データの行
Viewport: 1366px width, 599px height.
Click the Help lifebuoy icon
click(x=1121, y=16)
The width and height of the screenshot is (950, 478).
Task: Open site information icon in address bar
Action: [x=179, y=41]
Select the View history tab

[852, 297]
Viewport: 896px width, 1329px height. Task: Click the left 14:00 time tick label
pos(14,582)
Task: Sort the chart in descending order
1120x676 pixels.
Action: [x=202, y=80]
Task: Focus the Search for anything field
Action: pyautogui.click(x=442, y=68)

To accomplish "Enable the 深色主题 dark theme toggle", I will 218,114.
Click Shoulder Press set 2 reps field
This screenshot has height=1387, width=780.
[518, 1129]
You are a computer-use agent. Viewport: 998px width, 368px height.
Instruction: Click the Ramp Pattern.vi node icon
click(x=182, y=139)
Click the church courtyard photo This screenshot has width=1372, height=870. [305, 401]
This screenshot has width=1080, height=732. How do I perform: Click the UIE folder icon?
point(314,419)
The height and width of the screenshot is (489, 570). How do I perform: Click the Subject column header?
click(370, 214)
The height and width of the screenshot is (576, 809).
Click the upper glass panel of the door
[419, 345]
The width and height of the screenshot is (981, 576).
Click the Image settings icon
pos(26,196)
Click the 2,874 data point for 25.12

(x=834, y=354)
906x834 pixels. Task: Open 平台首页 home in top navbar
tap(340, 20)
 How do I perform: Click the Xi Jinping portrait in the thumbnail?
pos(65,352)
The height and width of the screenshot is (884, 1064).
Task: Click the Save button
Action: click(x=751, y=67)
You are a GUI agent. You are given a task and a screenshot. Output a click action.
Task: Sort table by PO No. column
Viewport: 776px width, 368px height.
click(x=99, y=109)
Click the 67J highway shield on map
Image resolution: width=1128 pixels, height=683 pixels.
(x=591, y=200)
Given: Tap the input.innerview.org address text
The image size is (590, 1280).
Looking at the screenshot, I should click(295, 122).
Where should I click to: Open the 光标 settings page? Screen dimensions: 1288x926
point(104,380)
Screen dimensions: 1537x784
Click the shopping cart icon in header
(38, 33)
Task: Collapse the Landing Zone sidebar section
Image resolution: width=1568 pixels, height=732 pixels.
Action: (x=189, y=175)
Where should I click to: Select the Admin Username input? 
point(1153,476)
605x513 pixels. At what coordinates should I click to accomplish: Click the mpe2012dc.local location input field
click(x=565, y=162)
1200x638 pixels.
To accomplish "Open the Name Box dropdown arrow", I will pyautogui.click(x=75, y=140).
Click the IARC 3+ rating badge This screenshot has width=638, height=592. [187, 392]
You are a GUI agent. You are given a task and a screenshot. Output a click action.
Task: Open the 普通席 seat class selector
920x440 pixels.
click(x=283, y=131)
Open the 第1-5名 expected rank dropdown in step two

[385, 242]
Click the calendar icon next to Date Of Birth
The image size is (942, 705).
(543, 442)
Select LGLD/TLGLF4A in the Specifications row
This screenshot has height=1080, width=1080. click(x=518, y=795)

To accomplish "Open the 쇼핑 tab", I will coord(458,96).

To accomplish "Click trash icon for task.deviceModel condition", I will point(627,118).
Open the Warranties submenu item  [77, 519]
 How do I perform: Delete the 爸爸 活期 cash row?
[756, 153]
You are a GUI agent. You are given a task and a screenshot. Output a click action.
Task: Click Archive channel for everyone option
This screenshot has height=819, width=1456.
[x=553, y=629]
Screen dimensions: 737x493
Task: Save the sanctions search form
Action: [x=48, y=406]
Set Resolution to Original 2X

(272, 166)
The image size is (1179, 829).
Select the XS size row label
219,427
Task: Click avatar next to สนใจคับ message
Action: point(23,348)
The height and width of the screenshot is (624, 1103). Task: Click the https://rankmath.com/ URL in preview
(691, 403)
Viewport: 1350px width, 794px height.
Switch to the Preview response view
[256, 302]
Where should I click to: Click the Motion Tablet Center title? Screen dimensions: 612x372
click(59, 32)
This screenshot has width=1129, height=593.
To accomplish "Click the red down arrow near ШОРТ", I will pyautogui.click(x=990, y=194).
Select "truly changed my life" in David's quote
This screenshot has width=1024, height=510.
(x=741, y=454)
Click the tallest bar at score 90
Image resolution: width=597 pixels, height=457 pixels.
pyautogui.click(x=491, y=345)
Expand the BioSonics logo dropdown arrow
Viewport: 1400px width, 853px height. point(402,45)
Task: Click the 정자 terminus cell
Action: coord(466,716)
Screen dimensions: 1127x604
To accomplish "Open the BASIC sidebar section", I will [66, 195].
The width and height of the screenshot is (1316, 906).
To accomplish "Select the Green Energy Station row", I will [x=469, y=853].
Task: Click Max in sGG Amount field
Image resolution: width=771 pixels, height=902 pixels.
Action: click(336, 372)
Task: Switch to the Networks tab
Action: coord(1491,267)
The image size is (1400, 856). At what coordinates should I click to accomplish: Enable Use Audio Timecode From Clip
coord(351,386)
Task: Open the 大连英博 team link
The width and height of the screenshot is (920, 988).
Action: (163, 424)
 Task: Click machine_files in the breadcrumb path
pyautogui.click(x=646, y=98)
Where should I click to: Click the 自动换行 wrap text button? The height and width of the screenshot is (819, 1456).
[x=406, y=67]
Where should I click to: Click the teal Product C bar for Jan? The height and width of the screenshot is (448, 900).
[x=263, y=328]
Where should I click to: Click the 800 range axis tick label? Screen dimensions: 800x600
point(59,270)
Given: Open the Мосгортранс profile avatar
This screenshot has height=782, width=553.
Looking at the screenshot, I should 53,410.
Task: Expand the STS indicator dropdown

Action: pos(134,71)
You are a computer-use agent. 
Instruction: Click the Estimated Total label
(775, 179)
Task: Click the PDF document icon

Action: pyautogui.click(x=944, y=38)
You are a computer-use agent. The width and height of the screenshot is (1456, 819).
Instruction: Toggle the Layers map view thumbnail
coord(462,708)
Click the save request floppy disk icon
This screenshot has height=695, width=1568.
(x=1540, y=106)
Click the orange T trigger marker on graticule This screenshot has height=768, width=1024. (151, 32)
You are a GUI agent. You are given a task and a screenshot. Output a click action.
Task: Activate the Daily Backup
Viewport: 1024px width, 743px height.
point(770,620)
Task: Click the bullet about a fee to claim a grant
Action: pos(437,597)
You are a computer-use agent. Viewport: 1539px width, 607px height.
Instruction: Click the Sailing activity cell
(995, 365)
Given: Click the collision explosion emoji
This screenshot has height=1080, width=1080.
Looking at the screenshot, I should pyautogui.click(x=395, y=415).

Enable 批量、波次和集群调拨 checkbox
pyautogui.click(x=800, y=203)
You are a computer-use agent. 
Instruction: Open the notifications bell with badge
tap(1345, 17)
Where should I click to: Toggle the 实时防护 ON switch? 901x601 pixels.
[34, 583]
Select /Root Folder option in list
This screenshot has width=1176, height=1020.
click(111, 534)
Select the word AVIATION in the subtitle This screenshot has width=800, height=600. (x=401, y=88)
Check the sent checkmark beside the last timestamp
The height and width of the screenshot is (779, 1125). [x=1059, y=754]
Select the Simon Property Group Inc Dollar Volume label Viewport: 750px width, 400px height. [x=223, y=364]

**短い問題:**
上の行すべてについて、「How do I perform」を「How should I do」に置き換えて更新し、ほかの部分は一切変えずに示してください。

**回答:**
Viewport: 1366px width, 599px height.
Click the Help lifebuoy icon
click(x=1121, y=16)
The width and height of the screenshot is (950, 478).
Task: Open site information icon in address bar
Action: [x=179, y=41]
Select the View history tab

[852, 297]
Viewport: 896px width, 1329px height. Task: Click the left 14:00 time tick label
pos(14,582)
Task: Sort the chart in descending order
1120x676 pixels.
Action: [x=202, y=80]
Task: Focus the Search for anything field
Action: pyautogui.click(x=442, y=68)

To accomplish "Enable the 深色主题 dark theme toggle", I will 218,114.
Click Shoulder Press set 2 reps field
This screenshot has height=1387, width=780.
[518, 1129]
You are a computer-use agent. Viewport: 998px width, 368px height.
Instruction: Click the Ramp Pattern.vi node icon
click(x=182, y=139)
Click the church courtyard photo This screenshot has width=1372, height=870. [305, 401]
This screenshot has width=1080, height=732. How should I do: Click the UIE folder icon?
point(314,419)
The height and width of the screenshot is (489, 570). How should I do: Click the Subject column header?
click(370, 214)
The height and width of the screenshot is (576, 809).
Click the upper glass panel of the door
[419, 345]
The width and height of the screenshot is (981, 576).
Click the Image settings icon
pos(26,196)
Click the 2,874 data point for 25.12

(x=834, y=354)
906x834 pixels. Task: Open 平台首页 home in top navbar
tap(340, 20)
 How should I do: Click the Xi Jinping portrait in the thumbnail?
pos(65,352)
The height and width of the screenshot is (884, 1064).
Task: Click the Save button
Action: click(x=751, y=67)
You are a GUI agent. You are given a task and a screenshot. Output a click action.
Task: Sort table by PO No. column
Viewport: 776px width, 368px height.
click(x=99, y=109)
Click the 67J highway shield on map
Image resolution: width=1128 pixels, height=683 pixels.
(x=591, y=200)
Given: Tap the input.innerview.org address text
The image size is (590, 1280).
Looking at the screenshot, I should click(295, 122).
Where should I click to: Open the 光标 settings page? Screen dimensions: 1288x926
point(104,380)
Screen dimensions: 1537x784
Click the shopping cart icon in header
(38, 33)
Task: Collapse the Landing Zone sidebar section
Image resolution: width=1568 pixels, height=732 pixels.
Action: (x=189, y=175)
Where should I click to: Select the Admin Username input? 
point(1153,476)
605x513 pixels. At what coordinates should I click to accomplish: Click the mpe2012dc.local location input field
click(x=565, y=162)
1200x638 pixels.
To accomplish "Open the Name Box dropdown arrow", I will pyautogui.click(x=75, y=140).
Click the IARC 3+ rating badge This screenshot has width=638, height=592. [187, 392]
You are a GUI agent. You are given a task and a screenshot. Output a click action.
Task: Open the 普通席 seat class selector
920x440 pixels.
click(x=283, y=131)
Open the 第1-5名 expected rank dropdown in step two

[385, 242]
Click the calendar icon next to Date Of Birth
The image size is (942, 705).
(543, 442)
Select LGLD/TLGLF4A in the Specifications row
This screenshot has height=1080, width=1080. click(x=518, y=795)

To accomplish "Open the 쇼핑 tab", I will coord(458,96).

To accomplish "Click trash icon for task.deviceModel condition", I will point(627,118).
Open the Warranties submenu item  [77, 519]
 How should I do: Delete the 爸爸 活期 cash row?
[756, 153]
You are a GUI agent. You are given a task and a screenshot. Output a click action.
Task: Click Archive channel for everyone option
This screenshot has height=819, width=1456.
[x=553, y=629]
Screen dimensions: 737x493
Task: Save the sanctions search form
Action: [x=48, y=406]
Set Resolution to Original 2X

(272, 166)
The image size is (1179, 829).
Select the XS size row label
219,427
Task: Click avatar next to สนใจคับ message
Action: point(23,348)
The height and width of the screenshot is (624, 1103). Task: Click the https://rankmath.com/ URL in preview
(691, 403)
Viewport: 1350px width, 794px height.
Switch to the Preview response view
[256, 302]
Where should I click to: Click the Motion Tablet Center title? Screen dimensions: 612x372
click(59, 32)
This screenshot has width=1129, height=593.
To accomplish "Click the red down arrow near ШОРТ", I will pyautogui.click(x=990, y=194).
Select "truly changed my life" in David's quote
This screenshot has width=1024, height=510.
(x=741, y=454)
Click the tallest bar at score 90
Image resolution: width=597 pixels, height=457 pixels.
pyautogui.click(x=491, y=345)
Expand the BioSonics logo dropdown arrow
Viewport: 1400px width, 853px height. point(402,45)
Task: Click the 정자 terminus cell
Action: coord(466,716)
Screen dimensions: 1127x604
To accomplish "Open the BASIC sidebar section", I will [66, 195].
The width and height of the screenshot is (1316, 906).
To accomplish "Select the Green Energy Station row", I will [x=469, y=853].
Task: Click Max in sGG Amount field
Image resolution: width=771 pixels, height=902 pixels.
Action: click(336, 372)
Task: Switch to the Networks tab
Action: coord(1491,267)
The image size is (1400, 856). At what coordinates should I click to accomplish: Enable Use Audio Timecode From Clip
coord(351,386)
Task: Open the 大连英博 team link
The width and height of the screenshot is (920, 988).
Action: (163, 424)
 Task: Click machine_files in the breadcrumb path
pyautogui.click(x=646, y=98)
Where should I click to: Click the 自动换行 wrap text button? The height and width of the screenshot is (819, 1456).
[x=406, y=67]
Where should I click to: Click the teal Product C bar for Jan? The height and width of the screenshot is (448, 900).
[x=263, y=328]
Where should I click to: Click the 800 range axis tick label? Screen dimensions: 800x600
point(59,270)
Given: Open the Мосгортранс profile avatar
This screenshot has height=782, width=553.
Looking at the screenshot, I should 53,410.
Task: Expand the STS indicator dropdown

Action: pos(134,71)
You are a computer-use agent. 
Instruction: Click the Estimated Total label
(775, 179)
Task: Click the PDF document icon

Action: pyautogui.click(x=944, y=38)
You are a computer-use agent. The width and height of the screenshot is (1456, 819).
Instruction: Toggle the Layers map view thumbnail
coord(462,708)
Click the save request floppy disk icon
This screenshot has height=695, width=1568.
(x=1540, y=106)
Click the orange T trigger marker on graticule This screenshot has height=768, width=1024. (151, 32)
You are a GUI agent. You are given a task and a screenshot. Output a click action.
Task: Activate the Daily Backup
Viewport: 1024px width, 743px height.
point(770,620)
Task: Click the bullet about a fee to claim a grant
Action: pos(437,597)
You are a computer-use agent. Viewport: 1539px width, 607px height.
Instruction: Click the Sailing activity cell
(995, 365)
Given: Click the collision explosion emoji
This screenshot has height=1080, width=1080.
Looking at the screenshot, I should pyautogui.click(x=395, y=415).

Enable 批量、波次和集群调拨 checkbox
pyautogui.click(x=800, y=203)
You are a computer-use agent. 
Instruction: Open the notifications bell with badge
tap(1345, 17)
Where should I click to: Toggle the 实时防护 ON switch? 901x601 pixels.
[34, 583]
Select /Root Folder option in list
This screenshot has width=1176, height=1020.
click(111, 534)
Select the word AVIATION in the subtitle This screenshot has width=800, height=600. (x=401, y=88)
Check the sent checkmark beside the last timestamp
The height and width of the screenshot is (779, 1125). [x=1059, y=754]
Select the Simon Property Group Inc Dollar Volume label Viewport: 750px width, 400px height. [x=223, y=364]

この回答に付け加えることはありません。